On August 26, 1997, the last day to do so, Ontiveros-Lopez filed his motion to reopen with the BIA. Ontiveros-Lopez's new counsel submitted a declaration with the motion to reopen explaining that he was aware of the Lozada requirements and that, due to the late receipt of the record, he was still in the process of complying. Three weeks later, on September 18, 1997, the BIA denied the motion to reopen on the ground that Ontiveros-Lopez had failed to comply with the Lozada requirements. On October 20, 1997, Ontiveros-Lopez filed a petition for review in this court of the BIA's denial of the motion to reopen ("second petition").2

Also on October 20, 1997, Ontiveros-Lopez filed a motion to reconsider before the BIA. This motion contained all of the information required by Lozada to support a claim of ineffective assistance of counsel. The BIA denied the motion to reconsider on July 14, 1998. Ontiveros-Lopez again filed a petition for review on August 7, 1998, this time seeking review of the BIA's denial of the motion to reconsider ("third petition").

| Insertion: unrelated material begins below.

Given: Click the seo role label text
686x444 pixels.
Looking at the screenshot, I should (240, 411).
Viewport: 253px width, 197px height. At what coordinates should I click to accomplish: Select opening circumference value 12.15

All three petitions are before us.

II

The first petition seeks to present Ontiveros-Lopez's claim of ineffective assistance of counsel as part of a direct review of the BIA's affirmance of the IJ's deportation order. Unlike most claims of error, a claim of ineffective assistance of counsel, by its nature, can rarely be presented to the BIA on direct appeal. Thus, in the vast majority of cases, the BIA would never have the opportunity to consider a claim of ineffective assistance of counsel absent a motion to reopen. We generally will not consider a claim of error that the BIA has not first been given the opportunity to correct because to do so deprives us of the benefit of the agency's expertise and a fully developed record. See Roque-Carranza v. INS, 778 F.2d 1373, 1374 (9th Cir. 1985). We therefore require an alien who argues ineffective assistance of counsel to exhaust his administrative remedies by first presenting the issue to the BIA. See id.; see also Liu v. Waters, 55 F.3d 421, 426 (9th Cir. 1995).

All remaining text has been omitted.